Goal => Rewrite the rows from the line that contains "Screen dimensions: 619x462" through the line that contains "This screenshot has width=458, height=342.", changing "icon" to "symbol" and leaving everything else unchanged.

-------------------------

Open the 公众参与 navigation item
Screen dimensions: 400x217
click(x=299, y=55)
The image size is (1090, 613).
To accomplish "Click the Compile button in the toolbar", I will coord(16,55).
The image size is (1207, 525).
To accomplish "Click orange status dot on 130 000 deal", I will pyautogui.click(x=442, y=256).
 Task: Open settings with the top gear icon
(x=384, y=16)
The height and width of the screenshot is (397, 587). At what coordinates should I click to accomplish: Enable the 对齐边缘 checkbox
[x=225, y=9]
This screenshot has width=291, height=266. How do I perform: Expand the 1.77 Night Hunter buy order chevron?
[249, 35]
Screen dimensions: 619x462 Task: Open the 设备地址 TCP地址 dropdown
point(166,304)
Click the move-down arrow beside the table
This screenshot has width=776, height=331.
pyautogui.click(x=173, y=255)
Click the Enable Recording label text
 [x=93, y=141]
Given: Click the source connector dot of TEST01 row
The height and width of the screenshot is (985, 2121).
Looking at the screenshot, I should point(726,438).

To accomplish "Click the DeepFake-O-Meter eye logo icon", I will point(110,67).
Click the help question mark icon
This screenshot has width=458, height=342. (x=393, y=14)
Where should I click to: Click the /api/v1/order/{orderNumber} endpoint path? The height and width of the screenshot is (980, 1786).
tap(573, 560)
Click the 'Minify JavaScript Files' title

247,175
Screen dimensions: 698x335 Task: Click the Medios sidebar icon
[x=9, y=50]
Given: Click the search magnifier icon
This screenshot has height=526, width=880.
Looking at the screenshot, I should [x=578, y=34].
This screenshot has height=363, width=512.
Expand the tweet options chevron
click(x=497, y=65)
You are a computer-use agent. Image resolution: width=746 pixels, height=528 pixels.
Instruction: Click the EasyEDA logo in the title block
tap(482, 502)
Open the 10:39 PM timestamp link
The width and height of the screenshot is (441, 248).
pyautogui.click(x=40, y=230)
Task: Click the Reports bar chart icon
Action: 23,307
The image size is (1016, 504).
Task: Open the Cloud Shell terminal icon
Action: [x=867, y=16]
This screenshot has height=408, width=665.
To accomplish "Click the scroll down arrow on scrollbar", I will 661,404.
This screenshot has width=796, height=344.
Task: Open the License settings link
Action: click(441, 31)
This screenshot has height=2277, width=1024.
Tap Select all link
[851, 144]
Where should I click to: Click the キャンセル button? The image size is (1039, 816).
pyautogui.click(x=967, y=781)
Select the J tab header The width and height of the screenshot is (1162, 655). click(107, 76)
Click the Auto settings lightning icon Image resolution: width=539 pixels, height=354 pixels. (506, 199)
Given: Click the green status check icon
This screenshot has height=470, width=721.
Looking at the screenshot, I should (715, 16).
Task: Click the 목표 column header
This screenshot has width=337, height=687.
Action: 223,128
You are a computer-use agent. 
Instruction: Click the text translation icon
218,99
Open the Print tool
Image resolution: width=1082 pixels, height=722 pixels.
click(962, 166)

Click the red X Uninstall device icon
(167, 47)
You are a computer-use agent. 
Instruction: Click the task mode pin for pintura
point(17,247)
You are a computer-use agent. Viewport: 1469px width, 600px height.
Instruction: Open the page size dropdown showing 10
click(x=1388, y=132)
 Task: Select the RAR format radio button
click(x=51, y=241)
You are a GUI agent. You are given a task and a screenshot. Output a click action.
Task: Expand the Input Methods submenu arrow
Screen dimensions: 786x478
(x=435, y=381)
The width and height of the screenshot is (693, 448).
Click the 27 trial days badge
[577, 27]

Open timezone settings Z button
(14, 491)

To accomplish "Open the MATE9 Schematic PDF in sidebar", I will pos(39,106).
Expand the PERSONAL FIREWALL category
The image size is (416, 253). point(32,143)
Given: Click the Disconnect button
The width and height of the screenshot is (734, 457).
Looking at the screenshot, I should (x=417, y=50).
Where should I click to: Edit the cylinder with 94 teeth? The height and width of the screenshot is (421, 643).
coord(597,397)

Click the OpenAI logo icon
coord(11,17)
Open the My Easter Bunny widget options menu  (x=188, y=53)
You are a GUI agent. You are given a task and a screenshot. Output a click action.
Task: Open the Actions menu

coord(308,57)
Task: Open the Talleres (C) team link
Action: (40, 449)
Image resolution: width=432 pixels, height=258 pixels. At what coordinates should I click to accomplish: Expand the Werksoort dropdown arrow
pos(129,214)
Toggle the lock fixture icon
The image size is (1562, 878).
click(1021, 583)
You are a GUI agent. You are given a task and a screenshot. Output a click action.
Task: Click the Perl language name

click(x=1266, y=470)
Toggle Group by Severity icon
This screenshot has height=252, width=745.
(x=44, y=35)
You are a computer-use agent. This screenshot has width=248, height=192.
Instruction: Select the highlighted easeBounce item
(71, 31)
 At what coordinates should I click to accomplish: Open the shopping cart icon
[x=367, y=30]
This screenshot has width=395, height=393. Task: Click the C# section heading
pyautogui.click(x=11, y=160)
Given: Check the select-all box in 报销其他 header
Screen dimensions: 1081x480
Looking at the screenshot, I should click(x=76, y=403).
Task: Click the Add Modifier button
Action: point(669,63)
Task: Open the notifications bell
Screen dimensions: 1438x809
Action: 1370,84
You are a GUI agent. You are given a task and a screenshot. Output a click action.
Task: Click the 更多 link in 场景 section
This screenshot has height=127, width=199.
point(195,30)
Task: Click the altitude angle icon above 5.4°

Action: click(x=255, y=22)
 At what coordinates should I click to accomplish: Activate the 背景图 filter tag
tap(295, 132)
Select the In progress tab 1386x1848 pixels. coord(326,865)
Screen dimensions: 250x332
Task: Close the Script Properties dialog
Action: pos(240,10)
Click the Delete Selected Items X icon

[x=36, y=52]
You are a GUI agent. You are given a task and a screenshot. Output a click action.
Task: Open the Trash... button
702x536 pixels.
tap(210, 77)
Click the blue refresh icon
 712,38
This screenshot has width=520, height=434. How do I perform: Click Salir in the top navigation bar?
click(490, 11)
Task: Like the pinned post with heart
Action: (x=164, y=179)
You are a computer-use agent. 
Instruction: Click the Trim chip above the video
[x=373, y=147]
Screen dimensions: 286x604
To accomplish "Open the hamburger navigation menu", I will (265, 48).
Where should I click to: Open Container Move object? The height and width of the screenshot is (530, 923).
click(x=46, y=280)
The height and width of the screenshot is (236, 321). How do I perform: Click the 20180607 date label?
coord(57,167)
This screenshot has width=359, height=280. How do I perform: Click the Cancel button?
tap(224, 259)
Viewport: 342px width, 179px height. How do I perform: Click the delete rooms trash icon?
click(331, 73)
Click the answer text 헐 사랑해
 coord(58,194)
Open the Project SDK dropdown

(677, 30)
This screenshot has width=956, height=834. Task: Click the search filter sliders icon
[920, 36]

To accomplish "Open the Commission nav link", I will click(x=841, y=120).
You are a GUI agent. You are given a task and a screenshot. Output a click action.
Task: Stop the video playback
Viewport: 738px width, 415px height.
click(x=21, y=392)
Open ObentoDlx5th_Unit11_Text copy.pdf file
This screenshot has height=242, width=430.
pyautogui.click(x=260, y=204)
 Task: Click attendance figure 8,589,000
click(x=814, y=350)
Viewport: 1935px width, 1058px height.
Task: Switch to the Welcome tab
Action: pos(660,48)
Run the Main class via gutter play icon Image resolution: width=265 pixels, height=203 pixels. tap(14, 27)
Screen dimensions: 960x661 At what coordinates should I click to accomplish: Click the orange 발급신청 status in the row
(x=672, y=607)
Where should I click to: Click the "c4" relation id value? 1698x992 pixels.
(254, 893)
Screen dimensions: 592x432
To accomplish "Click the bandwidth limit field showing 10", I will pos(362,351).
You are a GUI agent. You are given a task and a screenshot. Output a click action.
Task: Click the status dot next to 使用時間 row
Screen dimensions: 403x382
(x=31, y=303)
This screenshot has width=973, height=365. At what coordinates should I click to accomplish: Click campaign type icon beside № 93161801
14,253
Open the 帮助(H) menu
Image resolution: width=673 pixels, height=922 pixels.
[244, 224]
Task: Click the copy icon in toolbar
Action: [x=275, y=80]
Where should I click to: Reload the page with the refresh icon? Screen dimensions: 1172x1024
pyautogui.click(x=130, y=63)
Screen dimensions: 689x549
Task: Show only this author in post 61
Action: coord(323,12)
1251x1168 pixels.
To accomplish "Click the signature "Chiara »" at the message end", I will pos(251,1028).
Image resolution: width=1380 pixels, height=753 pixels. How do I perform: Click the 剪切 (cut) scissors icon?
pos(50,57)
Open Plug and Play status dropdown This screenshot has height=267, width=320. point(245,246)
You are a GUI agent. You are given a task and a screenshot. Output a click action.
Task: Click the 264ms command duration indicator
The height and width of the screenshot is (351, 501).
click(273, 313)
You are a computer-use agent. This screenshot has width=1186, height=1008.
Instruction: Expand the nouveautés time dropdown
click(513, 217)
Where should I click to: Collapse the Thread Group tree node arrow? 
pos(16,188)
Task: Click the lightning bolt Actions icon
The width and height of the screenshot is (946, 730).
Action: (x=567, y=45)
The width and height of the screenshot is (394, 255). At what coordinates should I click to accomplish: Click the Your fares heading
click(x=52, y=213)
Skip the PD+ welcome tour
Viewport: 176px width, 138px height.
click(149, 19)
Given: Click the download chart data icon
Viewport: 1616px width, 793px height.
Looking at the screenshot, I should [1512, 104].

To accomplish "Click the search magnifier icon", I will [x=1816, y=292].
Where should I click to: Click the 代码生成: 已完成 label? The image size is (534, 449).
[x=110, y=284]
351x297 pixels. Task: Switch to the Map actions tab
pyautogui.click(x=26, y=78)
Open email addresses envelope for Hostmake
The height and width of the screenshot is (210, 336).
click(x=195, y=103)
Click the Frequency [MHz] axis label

-------------------------

Written response =>
Screen dimensions: 619x462 Task: Open the 设备地址 TCP地址 dropdown
point(166,304)
Click the move-down arrow beside the table
This screenshot has width=776, height=331.
pyautogui.click(x=173, y=255)
Click the Enable Recording label text
 [x=93, y=141]
Given: Click the source connector dot of TEST01 row
The height and width of the screenshot is (985, 2121).
Looking at the screenshot, I should point(726,438).

To accomplish "Click the DeepFake-O-Meter eye logo symbol", I will point(110,67).
Click the help question mark symbol
This screenshot has width=458, height=342. (x=393, y=14)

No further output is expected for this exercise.